Estados Unidos admitem falhas e procuram novo curso para o Sahel

A administração americana enviou um alto funcionário a Bamako para sinalizar um novo capítulo nas relações com o Mali, Burquina Faso e Níger. A missão de Nick Checker foca-se no “respeito pela soberania” e na cooperação económica, tentando reverter o afastamento estratégico da região.

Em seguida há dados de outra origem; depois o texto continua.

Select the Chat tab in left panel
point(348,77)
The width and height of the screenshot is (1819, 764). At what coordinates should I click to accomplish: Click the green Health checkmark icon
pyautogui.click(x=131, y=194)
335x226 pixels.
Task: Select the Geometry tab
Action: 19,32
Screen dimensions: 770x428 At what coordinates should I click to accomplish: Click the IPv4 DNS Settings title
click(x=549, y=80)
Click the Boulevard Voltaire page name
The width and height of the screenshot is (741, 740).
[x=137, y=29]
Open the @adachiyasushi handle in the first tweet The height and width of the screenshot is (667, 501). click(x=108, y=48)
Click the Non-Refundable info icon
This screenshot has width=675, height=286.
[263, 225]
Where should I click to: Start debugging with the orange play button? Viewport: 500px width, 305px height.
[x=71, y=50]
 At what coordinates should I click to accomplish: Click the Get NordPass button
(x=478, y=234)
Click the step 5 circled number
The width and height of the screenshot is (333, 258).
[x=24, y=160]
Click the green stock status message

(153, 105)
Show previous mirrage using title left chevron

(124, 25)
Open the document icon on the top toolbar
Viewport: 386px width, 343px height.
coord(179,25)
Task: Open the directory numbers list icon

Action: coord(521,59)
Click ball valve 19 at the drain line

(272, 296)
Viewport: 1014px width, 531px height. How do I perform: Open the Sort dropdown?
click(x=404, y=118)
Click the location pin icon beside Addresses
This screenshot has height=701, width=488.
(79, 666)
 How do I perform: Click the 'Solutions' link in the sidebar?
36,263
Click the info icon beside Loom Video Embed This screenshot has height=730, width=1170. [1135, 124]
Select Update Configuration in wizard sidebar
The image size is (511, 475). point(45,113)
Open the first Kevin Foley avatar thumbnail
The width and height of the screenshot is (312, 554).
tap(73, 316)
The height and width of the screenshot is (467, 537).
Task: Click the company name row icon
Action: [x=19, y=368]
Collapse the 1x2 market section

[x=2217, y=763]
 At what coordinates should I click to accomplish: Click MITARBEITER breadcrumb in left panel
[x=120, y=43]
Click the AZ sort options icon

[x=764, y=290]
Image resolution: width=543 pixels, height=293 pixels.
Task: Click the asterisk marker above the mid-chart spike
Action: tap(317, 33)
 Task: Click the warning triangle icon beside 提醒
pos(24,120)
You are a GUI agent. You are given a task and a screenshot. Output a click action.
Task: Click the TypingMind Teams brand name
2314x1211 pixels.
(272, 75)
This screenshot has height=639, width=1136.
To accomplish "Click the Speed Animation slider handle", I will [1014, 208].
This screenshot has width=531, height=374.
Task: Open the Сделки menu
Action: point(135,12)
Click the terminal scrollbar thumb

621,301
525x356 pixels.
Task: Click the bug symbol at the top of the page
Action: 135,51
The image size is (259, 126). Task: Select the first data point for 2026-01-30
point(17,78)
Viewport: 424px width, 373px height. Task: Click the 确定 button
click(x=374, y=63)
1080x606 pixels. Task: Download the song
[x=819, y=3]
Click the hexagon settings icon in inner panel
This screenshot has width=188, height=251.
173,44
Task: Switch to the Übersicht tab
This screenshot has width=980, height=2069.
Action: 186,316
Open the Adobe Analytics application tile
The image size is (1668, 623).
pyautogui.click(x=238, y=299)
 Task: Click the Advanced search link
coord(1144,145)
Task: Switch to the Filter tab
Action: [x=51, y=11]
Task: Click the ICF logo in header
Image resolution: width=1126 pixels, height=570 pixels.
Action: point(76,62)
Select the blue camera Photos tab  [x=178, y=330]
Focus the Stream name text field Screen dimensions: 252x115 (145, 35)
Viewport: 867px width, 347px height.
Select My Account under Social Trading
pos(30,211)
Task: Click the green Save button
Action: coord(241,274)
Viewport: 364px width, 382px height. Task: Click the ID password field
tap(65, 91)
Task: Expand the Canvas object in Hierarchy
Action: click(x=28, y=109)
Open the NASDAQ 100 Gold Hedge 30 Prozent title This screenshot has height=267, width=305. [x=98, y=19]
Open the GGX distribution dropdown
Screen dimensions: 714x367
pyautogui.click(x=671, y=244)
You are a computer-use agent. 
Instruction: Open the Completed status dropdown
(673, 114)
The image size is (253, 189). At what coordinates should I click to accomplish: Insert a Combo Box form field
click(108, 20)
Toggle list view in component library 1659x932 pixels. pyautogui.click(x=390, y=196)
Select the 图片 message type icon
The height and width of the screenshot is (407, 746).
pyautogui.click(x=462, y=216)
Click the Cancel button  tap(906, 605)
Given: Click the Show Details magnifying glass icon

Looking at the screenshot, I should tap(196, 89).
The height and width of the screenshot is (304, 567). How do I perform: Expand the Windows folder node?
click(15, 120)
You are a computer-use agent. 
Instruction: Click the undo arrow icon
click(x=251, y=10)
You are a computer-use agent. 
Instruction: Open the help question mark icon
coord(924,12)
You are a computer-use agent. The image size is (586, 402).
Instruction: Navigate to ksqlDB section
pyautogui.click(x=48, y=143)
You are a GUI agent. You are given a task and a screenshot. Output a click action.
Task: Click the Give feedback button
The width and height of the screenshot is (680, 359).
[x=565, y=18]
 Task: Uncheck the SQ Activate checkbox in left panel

Numa mudança de tom significativa, os Estados Unidos da América deram início a uma ofensiva diplomática para tentar recuperar terreno na região do Sahel, agora liderada pela Aliança dos Estados do Sahel (AES). Nick Checker, alto funcionário do Gabinete de Assuntos Africanos do Departamento de Estado, viajou para Bamako com o objetivo explícito de redefinir os termos da parceria bilateral.

Segundo o comunicado oficial do Departamento de Estado, a visita de Checker visa transmitir o “respeito dos Estados Unidos pela soberania do Mali”. Este posicionamento marca uma rutura com a postura anterior, mais crítica das juntas militares que tomaram o poder na região. O objetivo agora é “traçar um novo rumo na relação bilateral” e ultrapassar o que Washington classifica como “erros políticos passados”.

A deslocação não se limita apenas ao Mali. O enviado americano pretende consultar outros governos da região, incluindo o Burquina Faso e o Níger, focando-se em “interesses económicos e de segurança partilhados”.

Esta movimentação ocorre num momento crítico, após o Mali, o Burquina Faso e o Níger terem consolidado a sua própria aliança (AES) e reforçado laços militares com a Rússia, após a expulsão de tropas francesas e americanas. Washington parece agora adotar uma postura mais pragmática, tentando evitar o isolamento total do Ocidente num território vital para o combate ao terrorismo e para o controlo de recursos minerais.

Apesar do tom conciliador, os obstáculos permanecem. A expulsão definitiva das tropas americanas do Níger em 2024 e a crescente dependência destes países da assistência de segurança russa criaram um novo paradigma geopolítico. O sucesso desta missão dependerá da capacidade de Washington em oferecer contrapartidas económicas tangíveis que compitam com a oferta de Moscovo, sem alienar as suas próprias leis de assistência externa relacionadas com governos de transição militar.